■ Problem description ■
Copy the data below verbatim, from the line with "Click the Power Electronics – PCB Board text" to the line with "pos(226,314)", including both of those lines.

■ Records for the exercise ■
━━━━━━━━━━━━━━━━━━━━

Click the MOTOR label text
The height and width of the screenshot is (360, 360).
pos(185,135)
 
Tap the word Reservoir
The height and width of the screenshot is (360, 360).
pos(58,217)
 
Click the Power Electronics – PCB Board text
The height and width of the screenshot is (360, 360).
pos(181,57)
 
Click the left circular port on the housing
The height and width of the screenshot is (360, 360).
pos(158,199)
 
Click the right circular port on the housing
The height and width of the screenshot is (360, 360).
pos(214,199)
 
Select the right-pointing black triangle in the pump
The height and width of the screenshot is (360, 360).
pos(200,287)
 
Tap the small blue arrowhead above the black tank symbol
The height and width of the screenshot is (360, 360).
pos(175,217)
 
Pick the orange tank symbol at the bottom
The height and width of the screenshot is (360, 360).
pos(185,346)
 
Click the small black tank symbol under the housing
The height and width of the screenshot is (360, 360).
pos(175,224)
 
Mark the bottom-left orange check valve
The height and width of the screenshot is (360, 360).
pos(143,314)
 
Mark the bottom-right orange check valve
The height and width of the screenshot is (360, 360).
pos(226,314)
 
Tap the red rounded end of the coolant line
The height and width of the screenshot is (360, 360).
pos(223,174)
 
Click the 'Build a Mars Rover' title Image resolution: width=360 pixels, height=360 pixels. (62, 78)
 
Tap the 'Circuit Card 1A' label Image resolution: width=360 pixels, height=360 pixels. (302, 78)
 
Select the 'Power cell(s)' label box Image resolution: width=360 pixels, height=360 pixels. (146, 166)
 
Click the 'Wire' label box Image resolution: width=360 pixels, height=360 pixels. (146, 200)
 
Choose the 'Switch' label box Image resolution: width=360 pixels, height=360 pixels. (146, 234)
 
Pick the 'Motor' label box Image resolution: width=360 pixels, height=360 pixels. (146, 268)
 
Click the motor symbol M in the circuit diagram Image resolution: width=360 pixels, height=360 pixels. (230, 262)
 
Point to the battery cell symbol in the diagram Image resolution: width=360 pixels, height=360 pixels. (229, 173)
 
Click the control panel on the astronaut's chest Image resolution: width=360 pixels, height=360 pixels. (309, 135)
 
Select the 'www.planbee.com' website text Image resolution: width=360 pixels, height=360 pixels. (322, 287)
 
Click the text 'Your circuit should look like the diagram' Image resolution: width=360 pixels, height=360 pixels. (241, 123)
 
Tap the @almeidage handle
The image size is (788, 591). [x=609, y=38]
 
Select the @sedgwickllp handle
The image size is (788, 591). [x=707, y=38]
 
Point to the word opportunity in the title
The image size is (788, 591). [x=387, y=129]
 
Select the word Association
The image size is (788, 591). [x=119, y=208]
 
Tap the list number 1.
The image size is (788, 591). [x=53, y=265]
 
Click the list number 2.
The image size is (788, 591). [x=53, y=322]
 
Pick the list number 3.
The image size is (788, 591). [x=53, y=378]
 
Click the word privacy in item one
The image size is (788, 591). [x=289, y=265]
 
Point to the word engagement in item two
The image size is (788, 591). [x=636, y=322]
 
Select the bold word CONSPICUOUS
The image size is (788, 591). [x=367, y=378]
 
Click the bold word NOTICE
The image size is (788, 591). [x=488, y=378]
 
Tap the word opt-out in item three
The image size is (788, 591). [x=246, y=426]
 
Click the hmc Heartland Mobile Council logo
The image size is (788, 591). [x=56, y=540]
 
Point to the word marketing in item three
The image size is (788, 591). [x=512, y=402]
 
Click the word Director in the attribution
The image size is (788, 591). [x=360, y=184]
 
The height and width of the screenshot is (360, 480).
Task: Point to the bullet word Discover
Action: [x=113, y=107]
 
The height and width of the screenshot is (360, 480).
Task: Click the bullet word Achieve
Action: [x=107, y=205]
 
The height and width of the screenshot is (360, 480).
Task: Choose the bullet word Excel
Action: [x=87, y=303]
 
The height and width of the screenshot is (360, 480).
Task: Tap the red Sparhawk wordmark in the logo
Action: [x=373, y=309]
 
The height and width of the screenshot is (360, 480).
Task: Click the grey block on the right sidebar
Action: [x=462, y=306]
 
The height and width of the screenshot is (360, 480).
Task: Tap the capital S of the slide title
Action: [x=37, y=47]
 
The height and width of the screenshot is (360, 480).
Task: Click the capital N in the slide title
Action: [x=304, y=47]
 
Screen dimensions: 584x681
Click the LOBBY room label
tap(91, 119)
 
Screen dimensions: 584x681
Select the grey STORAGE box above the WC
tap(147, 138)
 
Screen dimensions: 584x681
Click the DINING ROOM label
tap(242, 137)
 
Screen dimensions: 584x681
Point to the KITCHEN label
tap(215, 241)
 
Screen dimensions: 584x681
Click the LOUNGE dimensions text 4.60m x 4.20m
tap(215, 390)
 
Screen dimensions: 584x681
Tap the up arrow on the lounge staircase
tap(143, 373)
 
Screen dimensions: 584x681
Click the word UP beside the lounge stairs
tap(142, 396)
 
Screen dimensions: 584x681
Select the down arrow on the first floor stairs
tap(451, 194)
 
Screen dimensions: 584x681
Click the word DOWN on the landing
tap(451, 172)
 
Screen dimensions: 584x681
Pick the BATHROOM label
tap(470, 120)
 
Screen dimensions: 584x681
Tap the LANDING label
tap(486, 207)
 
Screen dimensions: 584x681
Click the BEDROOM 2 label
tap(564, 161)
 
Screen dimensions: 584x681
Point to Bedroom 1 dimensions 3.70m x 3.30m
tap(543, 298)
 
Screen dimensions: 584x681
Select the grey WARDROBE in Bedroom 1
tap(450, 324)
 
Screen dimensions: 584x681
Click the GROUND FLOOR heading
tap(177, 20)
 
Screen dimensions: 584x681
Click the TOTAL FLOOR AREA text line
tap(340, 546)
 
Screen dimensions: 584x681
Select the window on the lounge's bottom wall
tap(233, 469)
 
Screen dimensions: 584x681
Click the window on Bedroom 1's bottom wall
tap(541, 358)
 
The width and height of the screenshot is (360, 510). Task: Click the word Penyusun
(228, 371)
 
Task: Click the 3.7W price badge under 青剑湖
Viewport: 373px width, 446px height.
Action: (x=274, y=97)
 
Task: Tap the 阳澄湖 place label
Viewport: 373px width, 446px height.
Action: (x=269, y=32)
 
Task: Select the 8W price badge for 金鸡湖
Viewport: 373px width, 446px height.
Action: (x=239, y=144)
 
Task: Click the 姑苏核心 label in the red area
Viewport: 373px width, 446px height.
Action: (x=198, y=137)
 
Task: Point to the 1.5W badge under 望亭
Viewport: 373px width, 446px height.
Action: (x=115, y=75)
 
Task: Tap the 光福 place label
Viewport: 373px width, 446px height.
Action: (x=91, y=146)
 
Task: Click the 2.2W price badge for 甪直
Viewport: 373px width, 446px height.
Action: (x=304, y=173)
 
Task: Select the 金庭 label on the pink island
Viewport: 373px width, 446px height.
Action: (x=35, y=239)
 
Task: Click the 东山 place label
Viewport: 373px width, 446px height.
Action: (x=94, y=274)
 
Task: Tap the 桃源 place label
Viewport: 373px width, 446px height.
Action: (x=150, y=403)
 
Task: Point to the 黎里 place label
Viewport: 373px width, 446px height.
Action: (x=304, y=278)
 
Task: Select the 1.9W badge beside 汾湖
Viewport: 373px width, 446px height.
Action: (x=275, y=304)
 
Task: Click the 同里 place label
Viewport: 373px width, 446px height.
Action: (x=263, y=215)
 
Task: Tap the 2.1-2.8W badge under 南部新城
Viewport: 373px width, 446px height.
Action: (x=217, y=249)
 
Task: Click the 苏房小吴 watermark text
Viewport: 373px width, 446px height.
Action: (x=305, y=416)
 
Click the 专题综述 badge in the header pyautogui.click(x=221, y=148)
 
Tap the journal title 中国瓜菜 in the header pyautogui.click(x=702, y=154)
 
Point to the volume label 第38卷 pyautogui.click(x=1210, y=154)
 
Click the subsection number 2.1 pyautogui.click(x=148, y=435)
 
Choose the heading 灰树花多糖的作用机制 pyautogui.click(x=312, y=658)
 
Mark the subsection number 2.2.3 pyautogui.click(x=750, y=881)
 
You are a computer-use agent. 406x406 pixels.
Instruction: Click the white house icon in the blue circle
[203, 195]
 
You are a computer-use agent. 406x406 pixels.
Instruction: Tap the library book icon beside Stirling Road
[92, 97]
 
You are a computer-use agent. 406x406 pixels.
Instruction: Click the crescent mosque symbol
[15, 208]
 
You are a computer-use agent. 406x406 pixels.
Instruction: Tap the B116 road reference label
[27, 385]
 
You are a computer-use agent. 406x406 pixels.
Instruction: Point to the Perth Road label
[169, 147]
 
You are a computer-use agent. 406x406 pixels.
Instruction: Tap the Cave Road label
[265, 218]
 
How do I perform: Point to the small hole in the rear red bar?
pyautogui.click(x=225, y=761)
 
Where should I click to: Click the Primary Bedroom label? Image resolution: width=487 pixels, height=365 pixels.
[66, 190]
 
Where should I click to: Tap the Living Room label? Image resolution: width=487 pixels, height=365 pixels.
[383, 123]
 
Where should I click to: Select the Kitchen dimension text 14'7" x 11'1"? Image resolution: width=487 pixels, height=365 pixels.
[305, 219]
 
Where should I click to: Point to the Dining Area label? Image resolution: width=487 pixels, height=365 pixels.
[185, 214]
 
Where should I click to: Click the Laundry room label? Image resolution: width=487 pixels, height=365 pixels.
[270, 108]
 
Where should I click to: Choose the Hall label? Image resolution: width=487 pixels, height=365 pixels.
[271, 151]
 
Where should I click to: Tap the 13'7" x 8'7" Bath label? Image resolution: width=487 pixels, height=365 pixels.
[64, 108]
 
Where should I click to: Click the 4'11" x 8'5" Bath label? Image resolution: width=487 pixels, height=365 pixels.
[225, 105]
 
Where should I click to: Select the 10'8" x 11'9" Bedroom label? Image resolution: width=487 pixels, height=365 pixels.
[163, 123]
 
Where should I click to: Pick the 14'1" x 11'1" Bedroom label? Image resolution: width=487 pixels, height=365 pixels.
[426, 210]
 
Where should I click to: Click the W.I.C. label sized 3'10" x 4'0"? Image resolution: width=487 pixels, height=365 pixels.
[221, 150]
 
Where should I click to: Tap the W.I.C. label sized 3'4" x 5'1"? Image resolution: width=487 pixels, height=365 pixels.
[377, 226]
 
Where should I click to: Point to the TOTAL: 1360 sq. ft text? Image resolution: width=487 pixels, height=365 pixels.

━━━━━━━━━━━━━━━━━━━━

■ Solution for this problem ■
Click the Power Electronics – PCB Board text
The height and width of the screenshot is (360, 360).
pos(181,57)
 
Click the left circular port on the housing
The height and width of the screenshot is (360, 360).
pos(158,199)
 
Click the right circular port on the housing
The height and width of the screenshot is (360, 360).
pos(214,199)
 
Select the right-pointing black triangle in the pump
The height and width of the screenshot is (360, 360).
pos(200,287)
 
Tap the small blue arrowhead above the black tank symbol
The height and width of the screenshot is (360, 360).
pos(175,217)
 
Pick the orange tank symbol at the bottom
The height and width of the screenshot is (360, 360).
pos(185,346)
 
Click the small black tank symbol under the housing
The height and width of the screenshot is (360, 360).
pos(175,224)
 
Mark the bottom-left orange check valve
The height and width of the screenshot is (360, 360).
pos(143,314)
 
Mark the bottom-right orange check valve
The height and width of the screenshot is (360, 360).
pos(226,314)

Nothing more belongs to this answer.